The (working) Weekend

  1. Over-salted margarita glass

  2. HATE manual labour

  3. Do cleaners look at your stuff and judge you?

  4. Cambridge is a great town

  5. Indian without much of the omnipresent curry flavour is refreshing

This week

I must admit that I’ve always felt a little miffed when someone asks me how my weekend went because:

  1. Equally good stuff also happens on the weekdays

  2. A failure of imagination about how else to greet a co-worker

  3. I’m not really inclined to share how my weekend went (it has never, ever been my greeting on a Monday or Tuesday at work).

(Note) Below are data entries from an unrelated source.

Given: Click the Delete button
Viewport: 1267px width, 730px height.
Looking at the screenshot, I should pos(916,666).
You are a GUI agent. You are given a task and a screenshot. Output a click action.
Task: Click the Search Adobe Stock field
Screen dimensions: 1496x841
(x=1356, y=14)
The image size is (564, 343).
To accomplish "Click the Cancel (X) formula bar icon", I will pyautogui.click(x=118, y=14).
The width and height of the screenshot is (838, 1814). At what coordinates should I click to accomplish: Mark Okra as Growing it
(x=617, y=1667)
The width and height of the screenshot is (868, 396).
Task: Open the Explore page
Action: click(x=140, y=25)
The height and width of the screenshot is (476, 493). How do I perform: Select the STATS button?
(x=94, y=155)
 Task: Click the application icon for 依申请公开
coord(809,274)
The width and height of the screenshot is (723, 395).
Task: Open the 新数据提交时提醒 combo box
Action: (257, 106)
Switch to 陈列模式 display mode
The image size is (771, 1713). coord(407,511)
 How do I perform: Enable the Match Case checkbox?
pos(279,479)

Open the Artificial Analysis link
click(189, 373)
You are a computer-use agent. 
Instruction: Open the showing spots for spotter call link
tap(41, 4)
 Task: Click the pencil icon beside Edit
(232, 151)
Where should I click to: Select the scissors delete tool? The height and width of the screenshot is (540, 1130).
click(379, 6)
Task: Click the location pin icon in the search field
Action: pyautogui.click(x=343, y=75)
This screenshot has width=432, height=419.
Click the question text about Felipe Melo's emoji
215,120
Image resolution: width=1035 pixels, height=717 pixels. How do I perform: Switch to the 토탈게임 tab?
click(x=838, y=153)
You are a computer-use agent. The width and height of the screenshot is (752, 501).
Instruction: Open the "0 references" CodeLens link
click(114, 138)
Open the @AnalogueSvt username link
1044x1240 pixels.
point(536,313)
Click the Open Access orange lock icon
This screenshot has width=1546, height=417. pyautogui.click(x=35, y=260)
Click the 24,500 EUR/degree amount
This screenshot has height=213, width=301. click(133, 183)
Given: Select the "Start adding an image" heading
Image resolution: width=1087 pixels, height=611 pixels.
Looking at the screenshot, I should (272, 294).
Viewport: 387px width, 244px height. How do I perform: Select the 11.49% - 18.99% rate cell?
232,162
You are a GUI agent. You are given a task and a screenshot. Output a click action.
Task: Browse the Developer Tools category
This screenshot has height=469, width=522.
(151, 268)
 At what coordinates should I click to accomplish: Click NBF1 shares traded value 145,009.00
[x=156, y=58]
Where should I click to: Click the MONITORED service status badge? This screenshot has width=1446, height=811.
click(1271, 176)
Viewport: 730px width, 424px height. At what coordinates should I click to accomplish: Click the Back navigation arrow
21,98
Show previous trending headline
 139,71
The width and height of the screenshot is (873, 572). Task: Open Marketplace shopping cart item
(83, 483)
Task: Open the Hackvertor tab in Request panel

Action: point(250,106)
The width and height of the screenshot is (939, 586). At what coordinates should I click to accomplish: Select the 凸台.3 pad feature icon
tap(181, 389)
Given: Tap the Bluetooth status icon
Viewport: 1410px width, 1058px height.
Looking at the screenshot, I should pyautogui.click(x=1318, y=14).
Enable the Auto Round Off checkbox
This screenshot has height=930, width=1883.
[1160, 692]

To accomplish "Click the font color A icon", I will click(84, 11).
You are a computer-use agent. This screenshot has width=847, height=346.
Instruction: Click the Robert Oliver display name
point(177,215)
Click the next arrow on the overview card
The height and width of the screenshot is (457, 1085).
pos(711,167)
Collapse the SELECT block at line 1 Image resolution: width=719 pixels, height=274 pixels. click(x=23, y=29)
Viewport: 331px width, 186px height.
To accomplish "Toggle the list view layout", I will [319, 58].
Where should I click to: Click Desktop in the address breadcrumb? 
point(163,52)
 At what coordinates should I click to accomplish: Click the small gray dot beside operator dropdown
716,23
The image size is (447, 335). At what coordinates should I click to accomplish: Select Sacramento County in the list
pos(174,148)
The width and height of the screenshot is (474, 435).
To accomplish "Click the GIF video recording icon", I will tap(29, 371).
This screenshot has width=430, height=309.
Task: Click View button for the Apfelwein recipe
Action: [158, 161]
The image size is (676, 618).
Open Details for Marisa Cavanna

  4. I’ve never been curious as to how people spent their weekend.

But now, I’ve fallen into the habit lately of just highlighting my weekend (and sharing it to the world lol) because admittedly, we’ve been planning it a bit better which makes all the difference in feeling that not only have you accomplished something, but that you somehow triumphed over time itself and its ever fleeting nature (more so it seems when you’re absolutely doing nothing).

But I still wallow in not caring about time at all- I normally sleep past midnight on Fridays and Saturdays, I wake up just before 9am, I take leisurely naps.

But weekdays are also a goldmine of pockets of time where you can move things along and not be stuck in the cycle of your 9 to 5 or 8 to 4:30 in my case. If you’re fortunate that you’re in charge of your own time, then get as much out of it as you can.